Nizar were finally sworn in on 17 March (coincidentally on Nizar's birthday), in front of the Regent of Perak, Raja Nazrin Shah, after the 4-day delay from the original swear-in date caused by DAP-PKR-PAS disagreements. After further discussions between the three parties, the 10 state EXCO members were sworn in on 28 March, initially without portfolio announced; the portfolio for each EXCO member was confirmed two days later after the first EXCO meeting, which saw the 2 Deputy Menteri Besar posts announced earlier dropped in favour of Ngeh as senior EXCO member. In response of the EXCO composition of only one Indian MLA appointed, A. Sivasubramaniam, the MLA for Buntong, resigned from DAP on 31 March, claiming DAP did not fulfill the promise of appointing two Indian MLA in the state EXCO; he retracted his resignation several hours later after discussion with the party leaders.

The DAP-PKR-PAS coalition were later known as Pakatan Rakyat from 1 April 2008.

=== BN post-mortem ===
On 25 January 2009, BN's MLA for Bota, Nasarudin Hashim, announced his resignation from UMNO and BN, and joining PR and PKR. Bearing responsibility for the defection of Nasaruddin, Perak state BN and UMNO chief and also former Menteri Besar, Tajol Rosli Mohd Ghazali, tendered his resignation of all the party posts, which was accepted by UMNO's Supreme Council on 30 January. However on 4 February, Nasaruddin announced his return to BN and UMNO.

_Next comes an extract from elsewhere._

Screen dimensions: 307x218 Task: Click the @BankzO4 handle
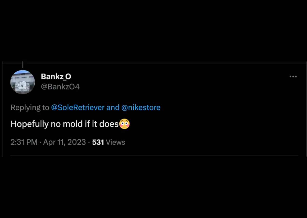tap(60, 87)
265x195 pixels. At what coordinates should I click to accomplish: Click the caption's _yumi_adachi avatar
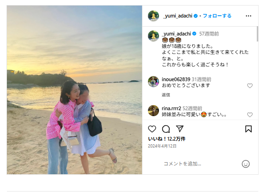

After Tajol's resignation, Najib Razak assumed responsibility as interim Perak state chief of UMNO and BN, until UMNO's party election on March that year, which saw Zambry Abdul Kadir elected to the post.

=== 2009 Perak constitutional crisis ===

The Pakatan Rakyat government led by Nizar only lasts for 11 months until February 2009, when after two PKR MLA (Jamaluddin and Mohd Osman Mohd Jailu) and one DAP MLA (Hee Yit Foong) disappears from public and subsequently their announcement to become an independent who supports BN, Nizar and the PR government were forced to resign by the Sultan of Perak as they could not command the majority of the Perak Assembly. A new BN government, led by Zambry Abdul Kadir as Menteri Besar, were sworn in on the same day Nizar resigned. This led to a series of court cases between Nizar and Zambry for the Perak government legitimacy, until the final verdict which saw Zambry's government's accepted under the law in February 2010.

This is the first time the government of the state changed in Peninsular Malaysia as a result of allegiance changing between MLAs; previously this only happened in East Malaysia, with the last time was on 1994 in Sabah.